On weekends we usually go out, so that we both get some time off. And again, it's being able to sit at a table together and chat and enjoy a meal. Sometimes on a nice evening we get takeout from
the Greek place or thin-crust pizza and go sit in the park. Or we go
here, where the we get plates of whole wheat linguini with chicken, broccoli rabe and fresh tomato. Or any of a number of places. The biggest minefield is the
Tom Sawyer Diner, about which I've written before, which has amazingly good food, but if you stray from the salads, the excellent chicken souvlaki, or the surprisingly fresh and well-prepared seafood, you're likely to end up with something like the "Tom's Mex", which is a 15" plate piled with chili & cheese nachos, slices of chorizo, taquitos filled with con queso, 4 grilled shrimp, cheese quesadilla wedges, and for some strange reason, nuggets of what appear to be breaded fried macaroni and cheese. It's a heart attack on a plate, even if a well-prepared one.
So I navigate these places, choosing the fish and the whole wheat pasta and the bifteki, which is less meat than the gyro, and the veggie pizza. But it's still not the quinoa salad with organic arugula and fresh bell pepper that I might make if I had the time and if I didn't feel that on the weekends I just want to clean my house and otherwise slack off.
So where I'm going with all this, is that Amanda makes the point that cooking is often time-consuming, requires advance thought, and is difficult for some people -- even those who are not low income, to plan and prepare fresh meals week in and week out for twenty or thirty or so years. I'd love to clip recipes and sit with the grocery circulars and plan meals for seven days a week and lovingly prepare them at my leisure. But when you're in the kitchen at 8:30 at night chopping carrots and onions so that you can throw it in the crockpot inthe morning before you leave at 6:15 AM for a 7 AM conference call, you're going to start answering the siren song of Trader Joe and Tom Sawyer ever-more-frequently.
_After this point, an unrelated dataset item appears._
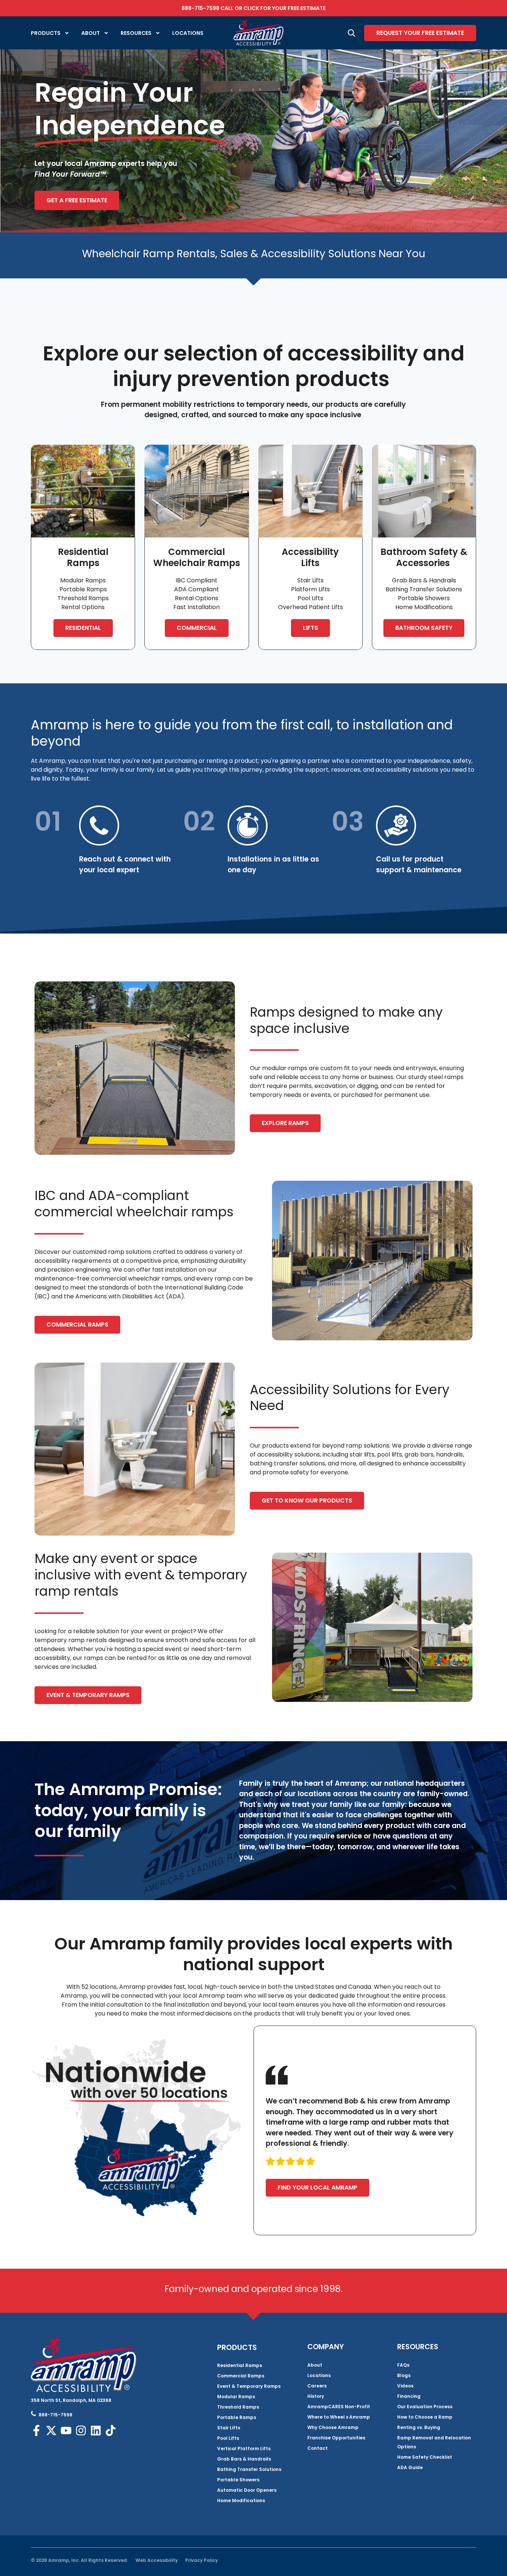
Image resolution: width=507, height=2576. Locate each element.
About (90, 33)
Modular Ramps (236, 2396)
While it's all well and good to have the goal of eating locally where possible, and providing access to better-quality food for low income neighborhoods, we also have to look at the high-stress lives of most Americans. Either we are working ourselves to death in jobs we already have, sometimes multiples of them, or we are out of work and have gnawing terror of the future. Either way, we're not not making the quinoa salad.
Labels: food, weight
My problem with that article is that, while I know cooking takes time, it doesn't seem to me to take THAT much time. I spend maybe half an hour, total, cooking dinner. Mrs Precious and I get out of the house almost every night and don't spend our evenings looking at the TV. She's usually home later than 6, but I have dinner ready for her, and that's after I get to the gym after work.